Pour Sébastien Tréguenard, pour être attractif, un hôpital doit :
Présenter des infrastructures attrayantes pour les professionnels (équipements biomédicaux particulièrement, mais également modernité des locaux), de manière à leur permettre de réaliser leur activité correctement, selon les standards du moment.
Pour qu’un hôpital public soit attractif pour les médecins, l’existence d’une communauté hospitalière forte peut être un atout. Cependant, la diffusion des valeurs traditionnelles ne suffit plus, il faut comprendre les aspirations des nouveaux professionnels et les valeurs des nouvelles générations.

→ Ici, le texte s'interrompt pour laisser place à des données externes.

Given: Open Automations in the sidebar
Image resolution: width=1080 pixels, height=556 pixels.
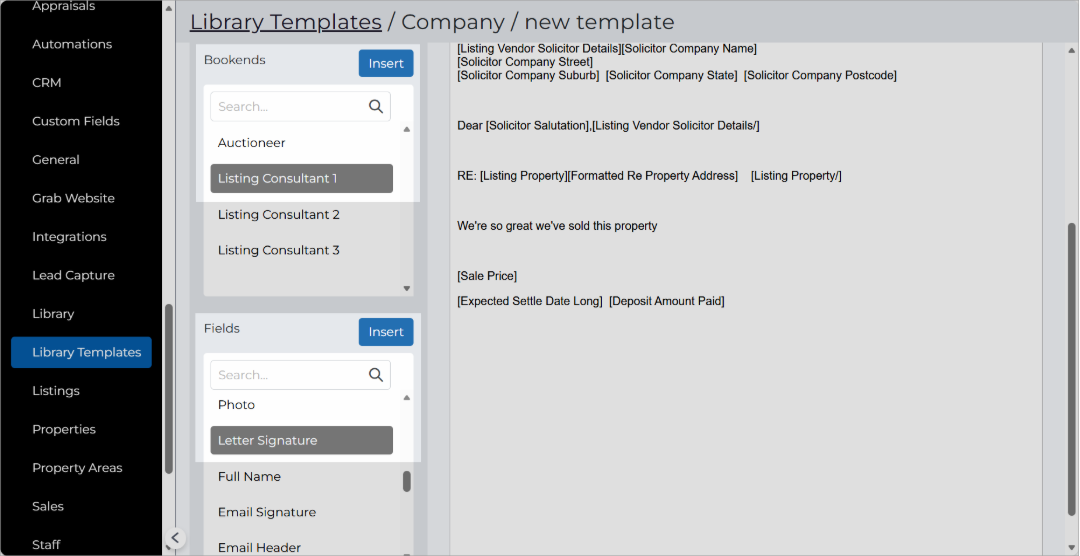Looking at the screenshot, I should 72,44.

Selon le directeur des affaires juridiques d’un établissement, l’hôpital doit s’intéresser à des thématiques comme la RSE, le recyclage, le locavore (alimentation issue de produits cultivés à proximité du lieu de consommation). Le directeur des affaires juridiques en témoigne :
J'ai rencontré récemment un certain nombre de jeunes médecins qui étaient très intéressés par le développement durable, que j'essaie de mettre en place à l’hôpital. S’ils hésitent à partir, un tel projet peut les faire rester.
Le renforcement de la communauté hospitalière doit également s’appuyer sur les TICS (technologies de l'information et de la communication). En effet, la télémédecine et la télé-expertise sont deux outils qui ont permis de rendre les hôpitaux plus attractifs.
La télémédecine, par exemple, permet de lutter contre l’isolement ressenti par les professionnels de santé au sein d’établissements esseulés. C’est le cas du centre hospitalier de Valenciennes qui a mis à disposition les outils téléAVC et télépalia qui permettent de recréer le lien avec des professionnels de santé éloignés de ce GHT très étendu, aux établissements éclatés sur le territoire.
Quant à la télé-expertise, disponible depuis février 2019, elle peut encourager un médecin à demander l’avis d’un confrère pour répondre à une situation donnée. La facilitation des échanges accélère ainsi la prise en charge des patients.